§ Task details
Write out again, please, the records below from the first line to the line holding "Task: Open the RUB", inclusive, and nothing else.

(Stored data)
___

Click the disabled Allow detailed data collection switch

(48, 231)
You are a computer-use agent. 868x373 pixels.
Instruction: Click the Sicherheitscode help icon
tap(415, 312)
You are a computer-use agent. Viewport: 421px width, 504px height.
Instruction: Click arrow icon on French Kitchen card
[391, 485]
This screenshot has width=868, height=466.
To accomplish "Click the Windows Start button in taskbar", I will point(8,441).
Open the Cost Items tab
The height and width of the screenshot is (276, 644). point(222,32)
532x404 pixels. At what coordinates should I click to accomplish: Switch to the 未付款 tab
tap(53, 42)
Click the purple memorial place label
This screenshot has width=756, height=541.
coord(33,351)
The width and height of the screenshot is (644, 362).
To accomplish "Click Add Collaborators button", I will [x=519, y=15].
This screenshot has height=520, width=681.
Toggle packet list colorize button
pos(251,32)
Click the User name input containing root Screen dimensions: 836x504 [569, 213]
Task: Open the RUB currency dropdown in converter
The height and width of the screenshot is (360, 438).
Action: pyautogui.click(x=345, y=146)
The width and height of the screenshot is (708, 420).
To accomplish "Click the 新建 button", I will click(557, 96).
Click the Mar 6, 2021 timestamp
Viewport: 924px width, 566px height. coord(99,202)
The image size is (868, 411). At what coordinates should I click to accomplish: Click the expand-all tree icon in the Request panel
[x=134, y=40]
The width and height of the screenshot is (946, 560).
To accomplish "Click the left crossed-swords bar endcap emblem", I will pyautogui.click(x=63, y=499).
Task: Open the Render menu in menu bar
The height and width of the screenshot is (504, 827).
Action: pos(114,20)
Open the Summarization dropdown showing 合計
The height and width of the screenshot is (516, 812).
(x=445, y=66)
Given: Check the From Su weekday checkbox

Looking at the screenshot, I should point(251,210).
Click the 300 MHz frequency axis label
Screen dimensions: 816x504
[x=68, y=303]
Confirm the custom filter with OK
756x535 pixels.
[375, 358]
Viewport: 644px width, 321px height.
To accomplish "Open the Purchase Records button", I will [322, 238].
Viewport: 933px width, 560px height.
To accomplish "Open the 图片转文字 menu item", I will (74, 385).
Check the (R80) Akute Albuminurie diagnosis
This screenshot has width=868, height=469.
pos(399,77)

___

§ Exercise response
Click the disabled Allow detailed data collection switch

(48, 231)
You are a computer-use agent. 868x373 pixels.
Instruction: Click the Sicherheitscode help icon
tap(415, 312)
You are a computer-use agent. Viewport: 421px width, 504px height.
Instruction: Click arrow icon on French Kitchen card
[391, 485]
This screenshot has width=868, height=466.
To accomplish "Click the Windows Start button in taskbar", I will point(8,441).
Open the Cost Items tab
The height and width of the screenshot is (276, 644). point(222,32)
532x404 pixels. At what coordinates should I click to accomplish: Switch to the 未付款 tab
tap(53, 42)
Click the purple memorial place label
This screenshot has width=756, height=541.
coord(33,351)
The width and height of the screenshot is (644, 362).
To accomplish "Click Add Collaborators button", I will [x=519, y=15].
This screenshot has height=520, width=681.
Toggle packet list colorize button
pos(251,32)
Click the User name input containing root Screen dimensions: 836x504 [569, 213]
Task: Open the RUB currency dropdown in converter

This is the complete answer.